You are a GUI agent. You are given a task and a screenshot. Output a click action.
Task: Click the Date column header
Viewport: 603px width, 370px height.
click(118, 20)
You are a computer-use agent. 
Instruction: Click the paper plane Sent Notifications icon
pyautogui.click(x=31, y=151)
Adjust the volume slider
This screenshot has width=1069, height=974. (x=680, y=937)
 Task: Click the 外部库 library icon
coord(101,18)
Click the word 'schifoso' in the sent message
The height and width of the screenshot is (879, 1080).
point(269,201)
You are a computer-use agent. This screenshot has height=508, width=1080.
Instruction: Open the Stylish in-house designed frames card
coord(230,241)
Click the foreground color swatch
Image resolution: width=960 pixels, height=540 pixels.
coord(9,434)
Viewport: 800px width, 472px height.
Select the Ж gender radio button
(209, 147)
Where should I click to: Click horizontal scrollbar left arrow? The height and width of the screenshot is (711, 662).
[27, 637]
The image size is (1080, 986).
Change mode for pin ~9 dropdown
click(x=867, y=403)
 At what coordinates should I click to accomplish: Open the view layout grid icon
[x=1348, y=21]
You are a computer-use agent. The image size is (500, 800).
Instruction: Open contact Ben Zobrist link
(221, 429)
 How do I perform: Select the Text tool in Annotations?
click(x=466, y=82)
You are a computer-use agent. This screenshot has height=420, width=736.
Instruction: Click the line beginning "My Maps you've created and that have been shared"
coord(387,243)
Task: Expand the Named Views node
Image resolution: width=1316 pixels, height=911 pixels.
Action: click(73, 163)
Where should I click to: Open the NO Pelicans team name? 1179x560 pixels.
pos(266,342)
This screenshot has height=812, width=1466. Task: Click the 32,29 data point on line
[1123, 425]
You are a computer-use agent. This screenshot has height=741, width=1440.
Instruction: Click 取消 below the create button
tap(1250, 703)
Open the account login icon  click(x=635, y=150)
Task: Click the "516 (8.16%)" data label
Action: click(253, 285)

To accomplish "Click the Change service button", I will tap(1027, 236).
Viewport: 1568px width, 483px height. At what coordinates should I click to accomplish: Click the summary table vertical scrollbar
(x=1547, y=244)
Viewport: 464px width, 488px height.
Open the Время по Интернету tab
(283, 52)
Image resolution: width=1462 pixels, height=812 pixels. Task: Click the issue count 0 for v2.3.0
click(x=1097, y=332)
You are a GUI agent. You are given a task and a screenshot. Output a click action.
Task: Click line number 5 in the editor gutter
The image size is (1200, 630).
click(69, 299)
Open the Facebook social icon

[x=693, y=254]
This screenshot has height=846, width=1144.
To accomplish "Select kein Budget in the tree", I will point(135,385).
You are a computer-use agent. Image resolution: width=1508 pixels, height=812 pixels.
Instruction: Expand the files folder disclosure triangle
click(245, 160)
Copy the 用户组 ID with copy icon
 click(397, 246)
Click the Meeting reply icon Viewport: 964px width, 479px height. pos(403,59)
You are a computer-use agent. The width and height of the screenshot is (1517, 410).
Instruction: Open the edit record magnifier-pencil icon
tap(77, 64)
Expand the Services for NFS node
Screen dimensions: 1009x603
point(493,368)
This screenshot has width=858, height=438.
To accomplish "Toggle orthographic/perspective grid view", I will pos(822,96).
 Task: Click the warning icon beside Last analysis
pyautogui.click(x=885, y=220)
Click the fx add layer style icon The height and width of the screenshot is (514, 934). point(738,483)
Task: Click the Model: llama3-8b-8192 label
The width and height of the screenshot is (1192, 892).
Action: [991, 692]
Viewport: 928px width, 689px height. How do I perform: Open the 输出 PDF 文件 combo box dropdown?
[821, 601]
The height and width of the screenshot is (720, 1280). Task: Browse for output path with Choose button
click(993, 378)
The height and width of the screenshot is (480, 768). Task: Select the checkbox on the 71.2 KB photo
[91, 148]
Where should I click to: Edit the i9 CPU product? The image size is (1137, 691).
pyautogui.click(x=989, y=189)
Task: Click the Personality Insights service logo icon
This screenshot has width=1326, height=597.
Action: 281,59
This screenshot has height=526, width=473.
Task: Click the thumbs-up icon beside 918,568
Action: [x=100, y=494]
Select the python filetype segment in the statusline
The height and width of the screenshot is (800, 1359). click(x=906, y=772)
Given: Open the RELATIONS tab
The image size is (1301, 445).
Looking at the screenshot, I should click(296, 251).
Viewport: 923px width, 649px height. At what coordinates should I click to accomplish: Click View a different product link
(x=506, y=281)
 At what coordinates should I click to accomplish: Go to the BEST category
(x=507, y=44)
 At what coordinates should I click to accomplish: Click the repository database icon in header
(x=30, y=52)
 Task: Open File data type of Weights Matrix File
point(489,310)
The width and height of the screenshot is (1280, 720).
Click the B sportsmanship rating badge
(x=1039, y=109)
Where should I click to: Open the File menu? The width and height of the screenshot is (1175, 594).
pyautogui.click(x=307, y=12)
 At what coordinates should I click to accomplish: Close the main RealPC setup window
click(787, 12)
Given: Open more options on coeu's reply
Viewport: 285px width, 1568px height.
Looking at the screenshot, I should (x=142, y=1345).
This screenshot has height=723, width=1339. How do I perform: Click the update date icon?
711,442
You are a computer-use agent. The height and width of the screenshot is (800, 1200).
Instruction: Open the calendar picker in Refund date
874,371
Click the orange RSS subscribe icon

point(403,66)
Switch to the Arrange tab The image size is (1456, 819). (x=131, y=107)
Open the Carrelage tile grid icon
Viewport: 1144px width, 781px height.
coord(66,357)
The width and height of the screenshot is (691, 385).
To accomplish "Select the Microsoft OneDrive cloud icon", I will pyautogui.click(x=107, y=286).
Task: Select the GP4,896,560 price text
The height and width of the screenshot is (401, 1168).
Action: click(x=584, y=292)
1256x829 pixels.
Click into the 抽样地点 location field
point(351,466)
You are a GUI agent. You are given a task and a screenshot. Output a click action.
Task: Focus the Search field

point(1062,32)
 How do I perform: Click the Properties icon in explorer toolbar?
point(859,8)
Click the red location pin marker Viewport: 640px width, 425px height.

• What you should do
Scan the data, and report each line that uses the word "will".

• Your solution
To accomplish "Click the Change service button", I will tap(1027, 236).
To accomplish "Select kein Budget in the tree", I will point(135,385).
To accomplish "Toggle orthographic/perspective grid view", I will pos(822,96).
To accomplish "Select the Microsoft OneDrive cloud icon", I will pyautogui.click(x=107, y=286).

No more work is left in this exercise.